The New Testament may not speak of the imputation of Christ's merits, but does it not speak of the imputation of Christ's righteousness? That language is used in some translations. The word "impute" in various forms is used fifteen times in the King James Version, six times in Romans 4 alone. (More recent translations tend to use the word "reckon.") But does this term bear a forensic sense only? Consider Romans 4:8, a citation of Psalm 32:2: "Blessed is the man to whom the Lord will not impute sin" (KJV). Does this imply that God may "impute" or ascribe sin to an innocent man? Consider the remainder of Psalm 32:2: "...and in whose spirit there is no deceit" (NRSV). God does not "impute" or "reckon" as sinful the man who is not sinful. If God "imputes" (ascribes) righteousness to us or "reckons" us as righteous, it is because we are righteous; and if we are righteous, it is because God made us so in Christ through the sanctifying work of his Holy Spirit. "Little children, let no one deceive you. Everyone who does what is right is righteous, just as he is righteous" (1 John 3:7).

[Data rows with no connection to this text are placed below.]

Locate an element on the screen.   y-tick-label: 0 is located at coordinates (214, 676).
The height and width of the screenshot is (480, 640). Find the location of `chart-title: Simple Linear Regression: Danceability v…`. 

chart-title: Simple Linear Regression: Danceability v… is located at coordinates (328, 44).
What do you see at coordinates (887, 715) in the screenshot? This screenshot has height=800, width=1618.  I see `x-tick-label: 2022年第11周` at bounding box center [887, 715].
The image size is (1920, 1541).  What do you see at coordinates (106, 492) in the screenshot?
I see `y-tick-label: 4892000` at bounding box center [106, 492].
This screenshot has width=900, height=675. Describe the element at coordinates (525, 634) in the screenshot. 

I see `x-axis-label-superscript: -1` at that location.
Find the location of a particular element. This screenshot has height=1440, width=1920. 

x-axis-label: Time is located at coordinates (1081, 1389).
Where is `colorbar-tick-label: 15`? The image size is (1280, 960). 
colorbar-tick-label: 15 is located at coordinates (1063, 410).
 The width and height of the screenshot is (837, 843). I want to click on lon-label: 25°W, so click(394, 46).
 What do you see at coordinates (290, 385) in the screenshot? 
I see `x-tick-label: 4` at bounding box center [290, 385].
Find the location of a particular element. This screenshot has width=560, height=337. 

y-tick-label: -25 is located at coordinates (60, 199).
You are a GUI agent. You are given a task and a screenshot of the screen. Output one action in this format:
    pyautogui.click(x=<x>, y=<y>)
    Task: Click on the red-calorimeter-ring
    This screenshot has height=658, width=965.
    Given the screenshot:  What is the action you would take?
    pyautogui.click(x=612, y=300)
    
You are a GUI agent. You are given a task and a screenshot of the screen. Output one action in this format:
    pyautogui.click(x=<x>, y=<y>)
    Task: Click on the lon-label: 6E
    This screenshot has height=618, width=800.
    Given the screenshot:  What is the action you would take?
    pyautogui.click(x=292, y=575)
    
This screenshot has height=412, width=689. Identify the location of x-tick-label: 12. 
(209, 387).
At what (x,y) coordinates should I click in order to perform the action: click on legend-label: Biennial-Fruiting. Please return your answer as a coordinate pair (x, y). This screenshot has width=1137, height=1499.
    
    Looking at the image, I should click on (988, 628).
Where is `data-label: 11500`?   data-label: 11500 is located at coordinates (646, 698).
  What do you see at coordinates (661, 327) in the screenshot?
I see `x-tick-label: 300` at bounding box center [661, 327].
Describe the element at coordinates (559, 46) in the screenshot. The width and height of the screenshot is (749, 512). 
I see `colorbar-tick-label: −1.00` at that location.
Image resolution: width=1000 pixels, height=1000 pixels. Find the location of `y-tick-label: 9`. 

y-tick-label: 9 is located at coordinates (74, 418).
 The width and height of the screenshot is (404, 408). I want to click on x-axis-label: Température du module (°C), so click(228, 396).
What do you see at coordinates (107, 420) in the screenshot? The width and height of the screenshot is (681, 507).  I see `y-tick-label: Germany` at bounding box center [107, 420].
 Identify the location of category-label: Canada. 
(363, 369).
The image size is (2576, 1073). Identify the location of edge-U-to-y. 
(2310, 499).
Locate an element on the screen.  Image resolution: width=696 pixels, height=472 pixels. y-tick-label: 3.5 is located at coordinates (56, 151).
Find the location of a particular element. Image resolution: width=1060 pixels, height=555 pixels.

There is a Greek word for "impute" that would very well bear the Protestant sense. That word is ellogeo and it means "to put on account." It is used in Philemon 18, where Paul writes to Philemon about the slave Onesimus: "If he has wronged you in any way, or owes you anything, charge that to my account." It is also used in Romans 5:13, but every other key verse in this portion of Romans uses the term logizomai which means, again, "to reckon."

 

Conclusion

God freely grants holiness and salvation to those who ask for forgiveness and desire to obey him. Of course we will not obey him perfectly; hence the promise of ongoing forgiveness (1 John 1:9).

What is the Scriptural truth about justification? It is very simply that God forgives us of our sins and makes us into better people.

 

Notes

1Henry C. Thiessen, Lectures in Systematic Theology (Grand Rapids, MI: Wm. B. Eerdmans Pub. Co., Inc.), 1949, rev. 1979, p. 275, emphasis mine.

2John Wesley, Forty-Four Sermons (London: The Epworth Press), 1944, p. 53.

3Wesley, Journal, Monday, June 15, 1741, cited in Donald W. Dayton, "Law and Gospel in the Wesleyan Tradition," Grace Theological Journal, Fall 1991, Vol. 12, No. 2, p. 237.

4Cited in the Catechism of the Catholic Church (Liguouri, MO: Liguouri Publications), 1994, p. 482.

5T.C. Hammond, In Understanding Be Men (Downers Grove, IL: Inter-Varsity Press), 1936, rep. 1974, p. 142.

6Catechism of the Catholic Church, p. 482.